Papst Franziskus hörte den an ihn gerichteten Worten aufmerksam zu und brachte mit einigen kurzen Interventionen sein Gefühl der Verbundenheit und Teilhabe an der Tragödie zum Ausdruck, die die Ukrainer erleben – mit einer ‚Dimension des Märtyrertums‘, über die nicht genug gesprochen wird –, die Grausamkeit und Kriminalität ausgesetzt sind. Er brachte seinen Schmerz über das Gefühl der Ohnmacht zum Ausdruck, das er angesichts des Krieges empfand, „eine Sache des Teufels, der zerstören will“, mit einem besonderen Gedanken an die ukrainischen Kinder, die er während der Audienzen traf: „Sie schauen dich an und vergessen zu lächeln“. Und er fügte hinzu: „Das ist eine der Früchte des Krieges: Kindern das Lächeln zu nehmen“.

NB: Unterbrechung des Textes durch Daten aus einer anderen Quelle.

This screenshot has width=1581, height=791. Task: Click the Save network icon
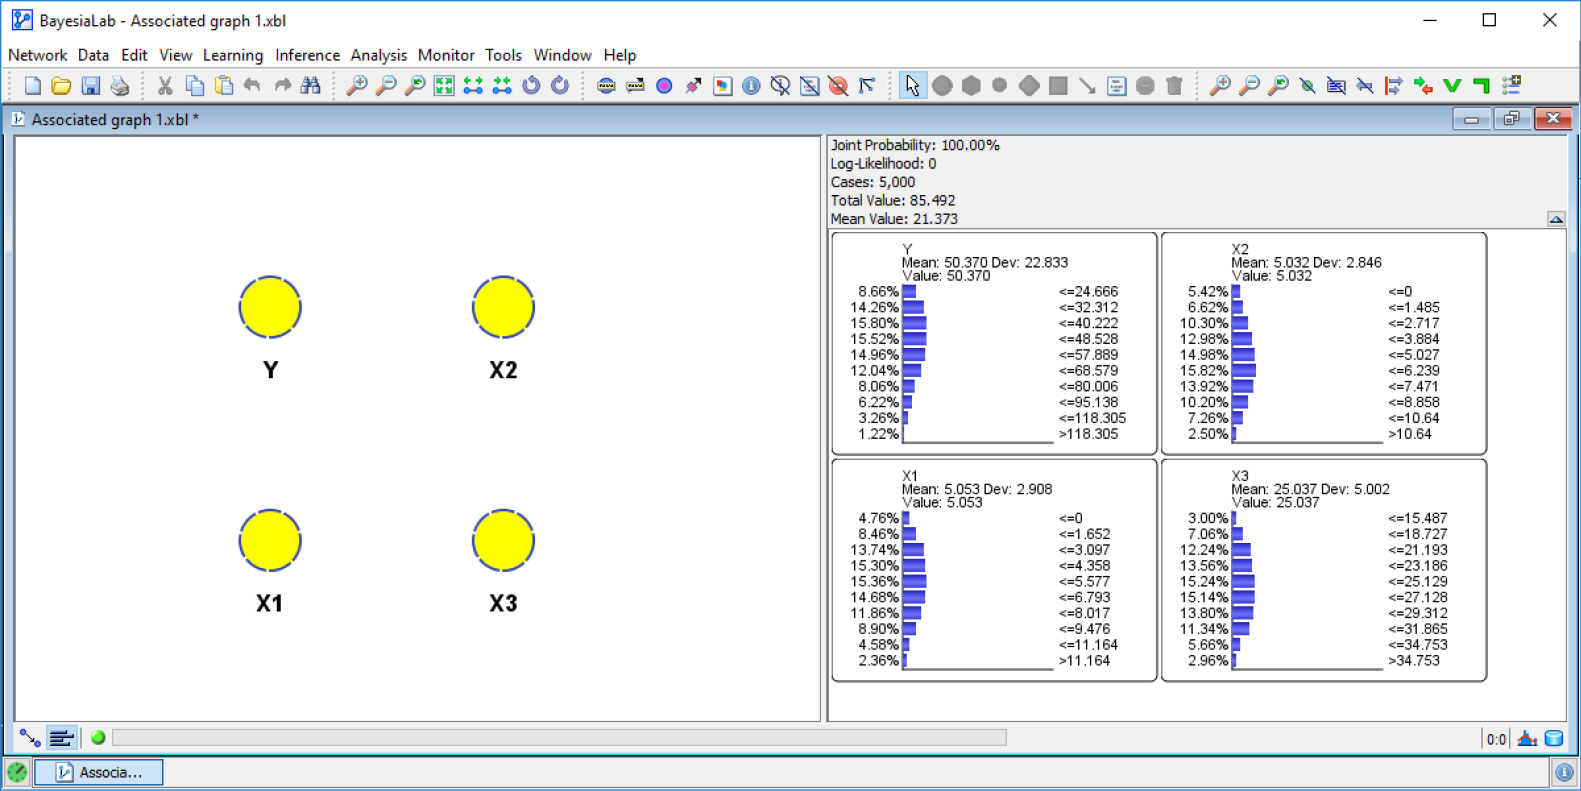point(91,86)
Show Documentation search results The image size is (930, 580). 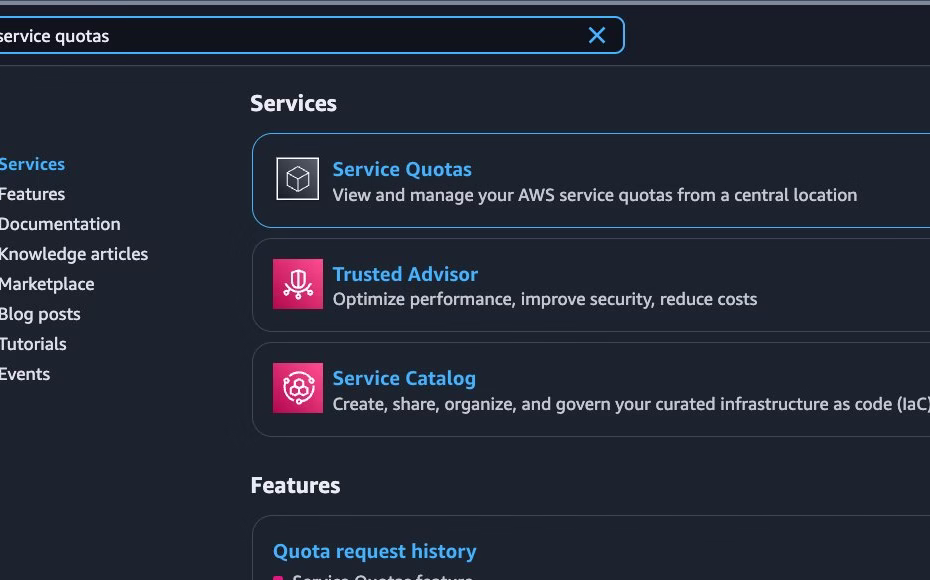tap(60, 224)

Als Reaktion auf die Grausamkeit des Krieges kam die Notwendigkeit auf, mehr zu beten für die Umkehr und das Ende des Konflikts. Auf eine während des Treffens vorgebrachte Bitte hin äußerte der Papst den Wunsch, daß im Monat Oktober, insbesondere an den Wallfahrtsorten, das Rosenkranzgebet dem Frieden und dem Frieden in der Ukraine gewidmet wird.
Abschließend erinnerte er an das Beispiel Jesu während der Passion, der nicht Opfer von Beleidigungen, Folter und Kreuzigung bleibt, sondern den Mut bezeugt, die Wahrheit zu sagen, den Menschen nahe zu sein, damit sie nicht entmutigt werden. „Es ist nicht einfach, das ist Heiligkeit, aber die Menschen wollen Heilige und Lehrer für diesen Weg, den Jesus uns gelehrt hat.“
Unmittelbare Folge der Privataudienz für die Bischöfe der ukrainischen griechisch-katholischen Kirche war eine Äußerung von Papst Franziskus, mit der betonte, daß es moralisch gerechtfertigt sei, der Ukraine Waffen zu liefern, damit sich diese verteidigen könne. Allerdings vertritt Franziskus diese Meinung bereits seit September 2022. Bis dahin hatte sich das Kirchenoberhaupt in dieser Frage bedeckt gehalten und den Waffenhandel angeprangert. Die NATO-Mitgliedsstaaten liefern auf Wunsch der Ukraine und Drängen der US-Regierung Kriegsmaterial und Geld an die ukrainische Regierung.
Text: Giuseppe Nardi
Bild: UGCC (Screenshot)/Wikicommons
1 Großerzbischof Swjatoslaw Schewtschuk war 2009/2010 Weihbischof und 2010/2011 Apostolischer Administrator der Eparchie Santa María del Patrocinio en Buenos Aires der ukrainischen griechisch-katholischen Kirche, die das Gebiet der Argentinischen Republik umfaßt. 2011 wurde er vom Heiligen Synod zum Großerzbischof von Kiew-Halytsch und damit zum Oberhaupt der ukrainischen griechisch-katholischen Kirche gewählt. Seit 1965 wurde seinen Vorgängern die Kardinalswürde verliehen. Papst Franziskus gewährte sie Großerzbischof Schewtschuk bisher nicht.